**DOCUMENT PASSAGE**
Disgusted with racism and racists

Al Toamaini (The Giant) and his wife in Gibsonton, Florida.

From an early age, I’ve dealt with people who look down on others different from them.

My pre-school years spent in Gibsonton, Florida — then the recognized winter home of the carnies who worked on carnivals and sideshows — taught me to recognize those different than us as nothing more than just other folks, not sideshow freaks.

Gibsonton’s post office had a chopped down section of its counter to serve drawfs, my mother and I lived near the “bearded lady” and her husband.  They rescued us from a flood one year.

The town’s fire chief was “The Giant,” Al Tomaini, who stood 8 foot, four inches tall, and ran “The Giant’s Fishing Camp” when he and his petite legless wife, Jeannie, weren’t on the road appearing as sideshow attractions.

They had “normal” kids.

We saw people with deformations in the grocery store, playing along side us in parks, and we they were friends.

My father had died when I was nine months old and we lived in Gibsonton until I was five, when my mother decided to move back the area where she was born and we moved into an apartment over the old Hoback’s Furniture Store in Floyd — which is now gone, replaced by the employee parking lot of Skyline Bank.

I made friends with young black kid about my age (his mother worked at the appliance store) but when I started school at Floyd Elementary, he wasn’t in my class  When I asked my mother why not, she explained and he and other black kids went to a school “for them” because Floyd, at the time, was segregated.

“That doesn’t seem right,” I remember saying.

“It’s not,” my mother said, “but that’s what things are.”

Between second and third grades, my mother remarried a divorced Floyd County man who lived with three kids at their home in Farmville in Prince Edward County.  I started third grade in the public school but the racist school board and a board of supervisors controlled by the Ku Klux Klan refused a federal court order to integrate and opened — at county expense — an all white private school.

Four years later, we said “no way” and left the racists in Farmville to return to Floyd County, where the schools now integrated.

My exposure to racism, however, did not vanish.  At age 17, as a young reporter at The Roanoke Times, I covered rallies of the Klan in nearby Patrick and Franklin Counties and wrote about the hate spouted from the leaders. At one meeting, they showed the vintage silent film, “Birth of a Nation,” directed by D.W. Griffith.  It glorified slavery and the birth of the Klan.

**EXERCISE OBJECTIVE**
Extend the first-person essay on racism above, picking up right after its final sentence and keeping the same voice.

**RECORDED DATA**
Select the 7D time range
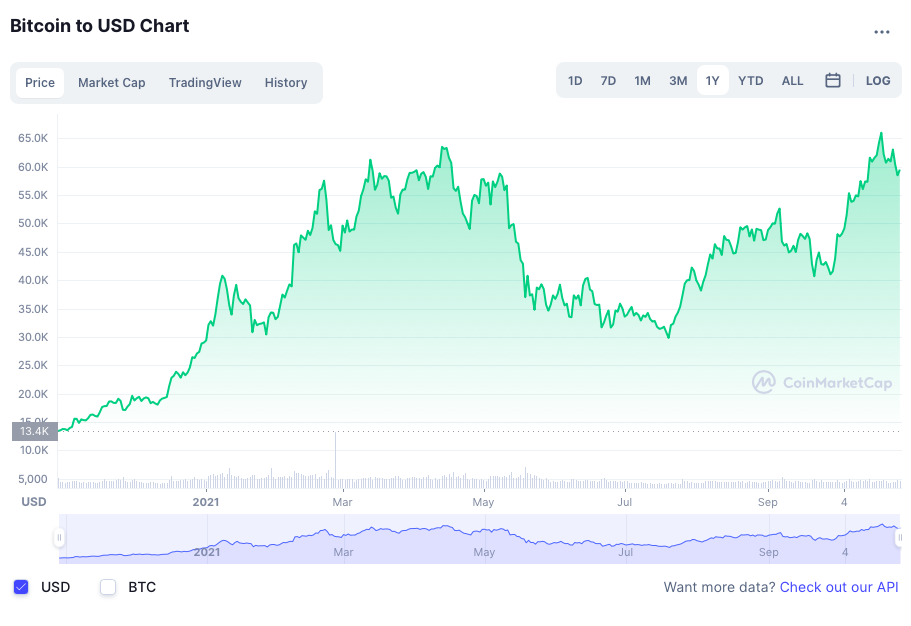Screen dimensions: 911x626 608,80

...

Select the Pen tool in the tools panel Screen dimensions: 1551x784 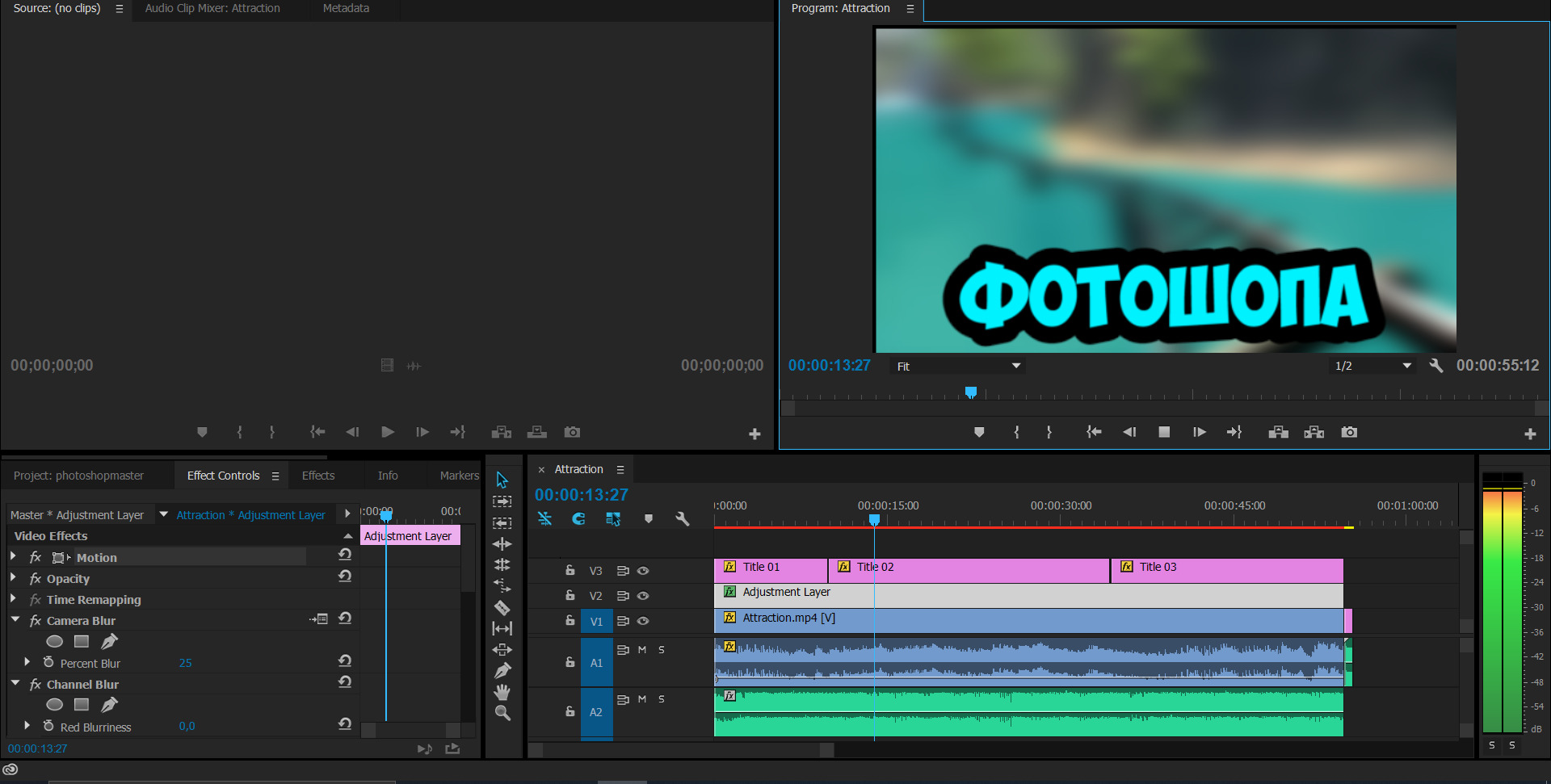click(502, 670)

**REPLY TO THE TASK**
Reports The History Channel:

In just over three hours, D.W. Griffith’s controversial epic film about the Civil War and Reconstruction depicted the Ku Klux Klan as valiant saviors of a post-war South ravaged by Northern carpetbaggers and immoral freed blacks.

The film became a blockbuster after it’s release on Feb. 15, 1915 and remained more than a hundred years as a recruiting tool of the Klan.

Those events, and other that followed during a half-century of reporting news and photographing events, cemented my hatred of racism and those who support it.

Reported CNN in 2018:

The hate created two Americas. Two realities. Split-screen reactions to the same events, that continued and were exacerbated with President Trump’s victory and time in office.
When a gunman massacred nine people praying at a predominantly black church, America wept and asked for grace. But the virulent racists cheered, hailing the gunman a hero for helping to start the race war they dreamed of.
When much of America was horrified by the sight of neo-Nazis in their streets in 2017, white supremacists were almost gleeful their views were front and center.
And when a gunman stormed into a synagogue, declaring “all Jews must die,” Americans wept over the deadliest anti-Semitic attack in US history. But white supremacists breathed a sigh of relief. One of their biggest targets had been successfully attacked.
After a gunman stormed into an American synagogue to commit the deadliest anti-Semitic attack in U.S. history, the white supremacists rallied to support what they felt was an attack on one of the biggest targets.

“We have a black man in the White House and you need to do something about it,” gloated Ken Parker, a Ku Klux Klan Grand Dragon and neo-Nazi.  “We would even joke amongst ourselves, we’re going to send President Obama an honorary membership to he the Klan because he’s our biggest recruiting tool.’

Tea Party extremism

At Tea Party rallies their members displayed signs with photoshopped images of Obama as a witch doctor. They called then first lady Michelle Obama “an ape in heels.”

In New York City, real estate tycoon and reality show host Donald Trump called Obama “Muslim’ and questioned his citizenship, saying the president was not born in America.

He used both of those dishonest claims often after his announced his plans to run for president.  He called Mexicans “rapists” and “murderers” and denigrated his opponents with slurs and insults.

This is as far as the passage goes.